·
Verbos e pronomes são empregados em primeira
pessoa;
·
Narra fatos reais vividos por uma pessoa;
·
De forma subjetiva, detalhada e, geralmente
com linguagem culta;
·
O assunto deve ser abordado de forma a
destacar a participação ou o ponto de vista do enunciador sobre o que é relatado
– fato ocorrido no passado e apresentar elementos básicos da narrativa como:
sequência de fatos, pessoas, tempo e espaço;
·
O narrador é protagonista;
·
O tempo verbal oscila entre o pretérito
perfeito e o presente do indicativo;.
Exemplo de Relato Pessoal
MINHA PRIMEIRA
PROFESSORA
A primeira presença em
meu aprendizado escolar que me causou impacto, e causa até hoje, foi uma jovem
professorinha.
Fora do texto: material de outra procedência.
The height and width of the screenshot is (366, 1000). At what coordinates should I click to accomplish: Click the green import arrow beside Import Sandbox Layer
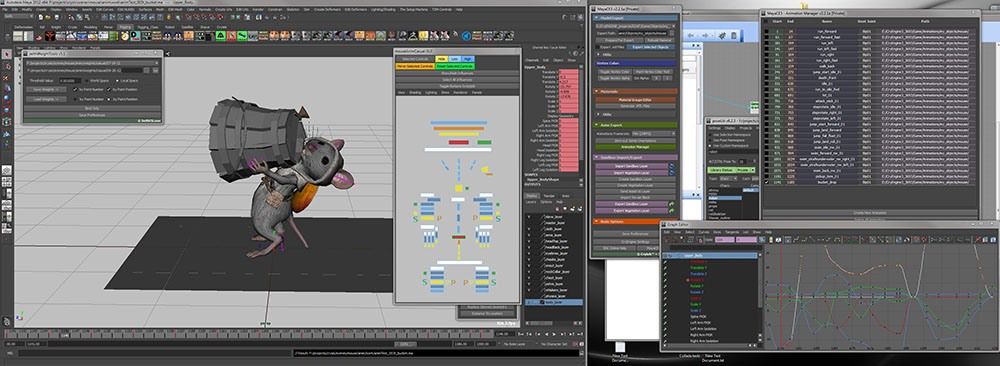pyautogui.click(x=672, y=166)
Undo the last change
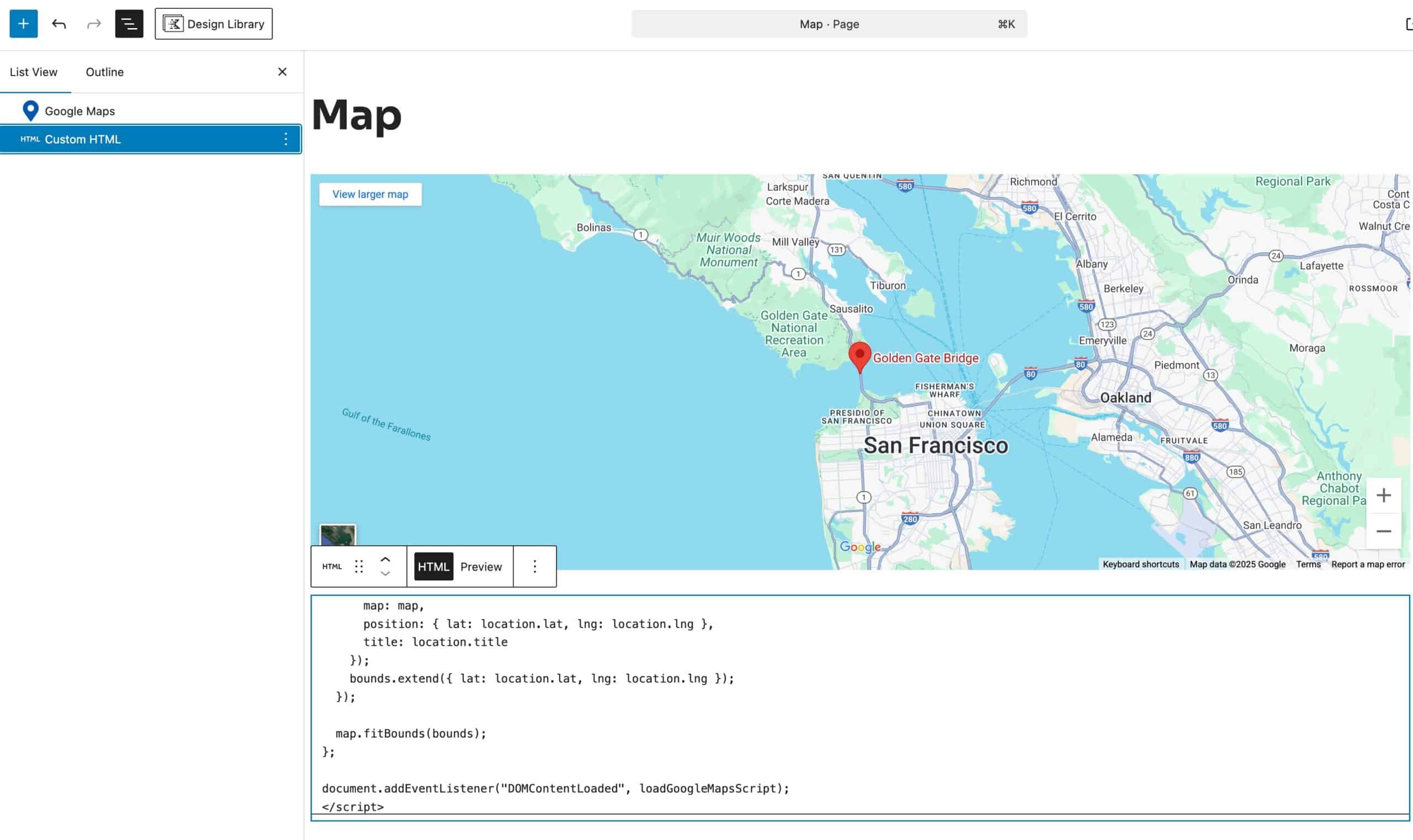 tap(59, 24)
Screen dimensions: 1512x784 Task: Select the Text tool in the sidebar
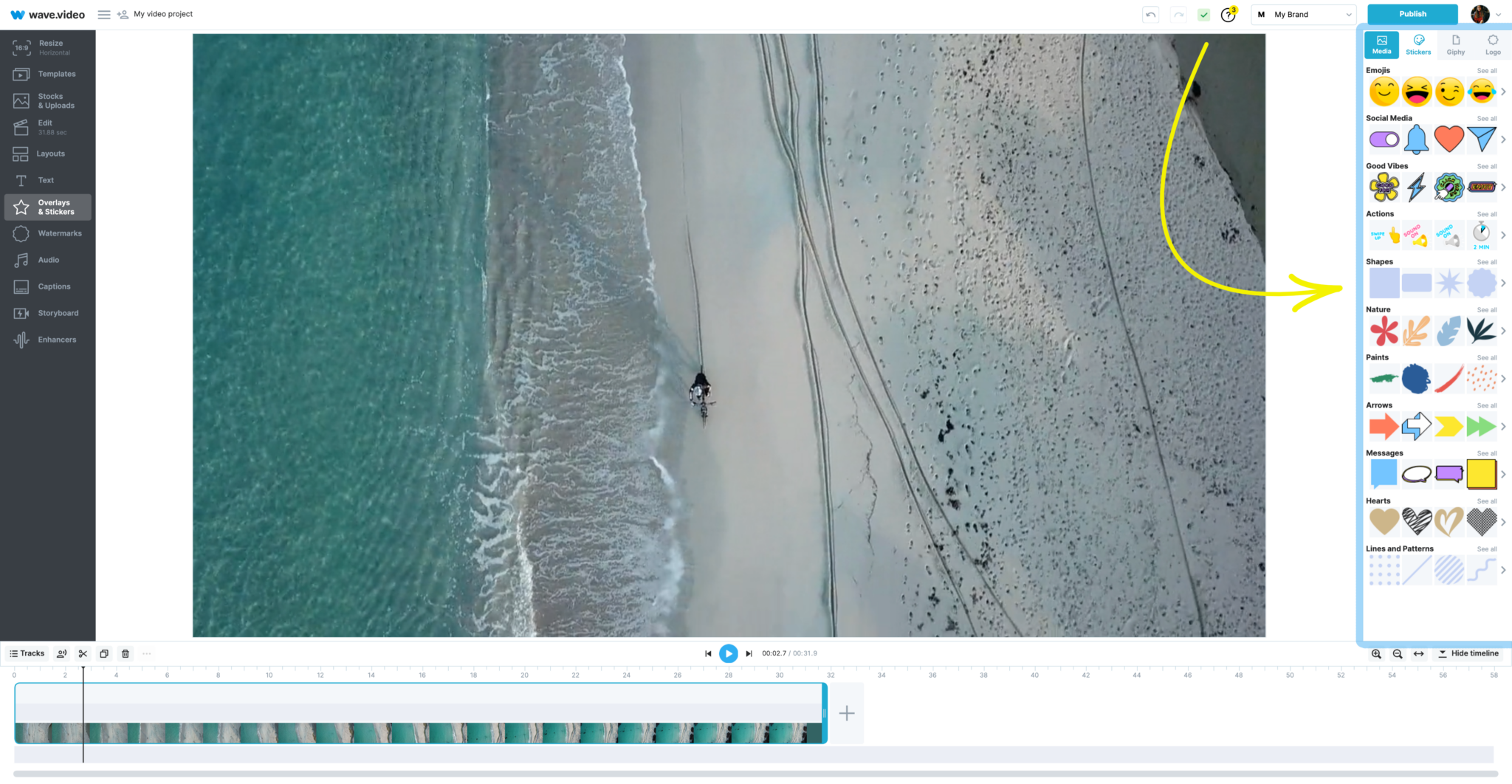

É claro que eu uso esse termo, professorinha, com muito afeto.
Chamava-se Eunice Vasconcelos (1909-1977), e foi com ela que eu aprendi a fazer
o que ela chamava de "sentenças".
Eu já sabia ler e
escrever quando cheguei à escolinha particular de Eunice, aos 6 anos. Era,
portanto, a década de 20. Eu havia sido alfabetizado em casa, por minha mãe e
meu pai, durante uma infância marcada por dificuldades financeiras, mas também
por muita harmonia familiar. Minha alfabetização não me foi nada enfadonha,
porque partiu de palavras e frases ligadas à minha experiência, escritas com
gravetos no chão de terra do quintal.
Não houve ruptura
alguma entre o novo mundo que era a escolinha de Eunice e o mundo das minhas
primeiras experiências - o de minha velha casa do Recife, onde nasci, com suas
salas, seu terraço, seu quintal cheio de árvores frondosas. A minha alegria de
viver, que me marca até hoje, se transferia de casa para a escola, ainda que
cada uma tivesse suas características especiais. Isso porque a escola de Eunice
não me amedrontava, não tolhia minha curiosidade.
Quando Eunice me
ensinou era uma meninota, uma jovenzinha de seus 16, 17 anos. Sem que eu ainda
percebesse, ela me fez o primeiro chamamento com relação a uma indiscutível
amorosidade que eu tenho hoje, e desde há muito tempo, pelos problemas da
linguagem e particularmente os da linguagem brasileira, a chamada língua
portuguesa no Brasil. Ela com certeza não me disse, mas é como se tivesse dito
a mim, ainda criança pequena: "Paulo, repara bem como é bonita a maneira
que a gente tem de falar!..." É como se ela me tivesse chamado.
Eu me entregava com
prazer à tarefa de "formar sentenças". Era assim que ela costumava
dizer. Eunice me pedia que colocasse numa folha de papel tantas palavras
quantas eu conhecesse. Eu ia dando forma às sentenças com essas palavras que eu
escolhia e escrevia. Então, Eunice debatia comigo o sentido, a significação de
cada uma.
Fui criando
naturalmente uma intimidade e um gosto com as ocorrências da língua - os
verbos, seus modos, seus tempos... A professorinha só intervinha quando eu me
via em dificuldade, mas nunca teve a preocupação de me fazer decorar regras
gramaticais.
Mais tarde ficamos
amigos. Mantive um contato próximo com ela, sua família, sua irmã Débora, até o
golpe de 1964. Eu fui para o exílio e, de lá, me correspondia com Eunice. Tenho
impressão de que durante dois anos ou três mandei cartas para ela. Eunice
ficava muito contente.
Não se casou. Talvez
isso tenha alguma relação com a abnegação, a amorosidade que a gente tem pela
docência. E talvez ela tenha agido um pouco como eu: ao fazer a docência o meio
da minha vida, eu termino transformando a docência no fim da minha vida.
Eunice foi professora
do Estado, se aposentou, levou uma vida bem normal. Depois morreu, em 1977, eu
ainda no exílio. Hoje, a presença dela são saudades, são lembranças vivas. Me
faz até lembrar daquela música antiga, do Ataulfo Alves: "Ai, que saudade
da professorinha, que me ensinou o bê-á-bá' (Paulo Freire, publicado pela
Revista Nova Escola em dezembro de 1994).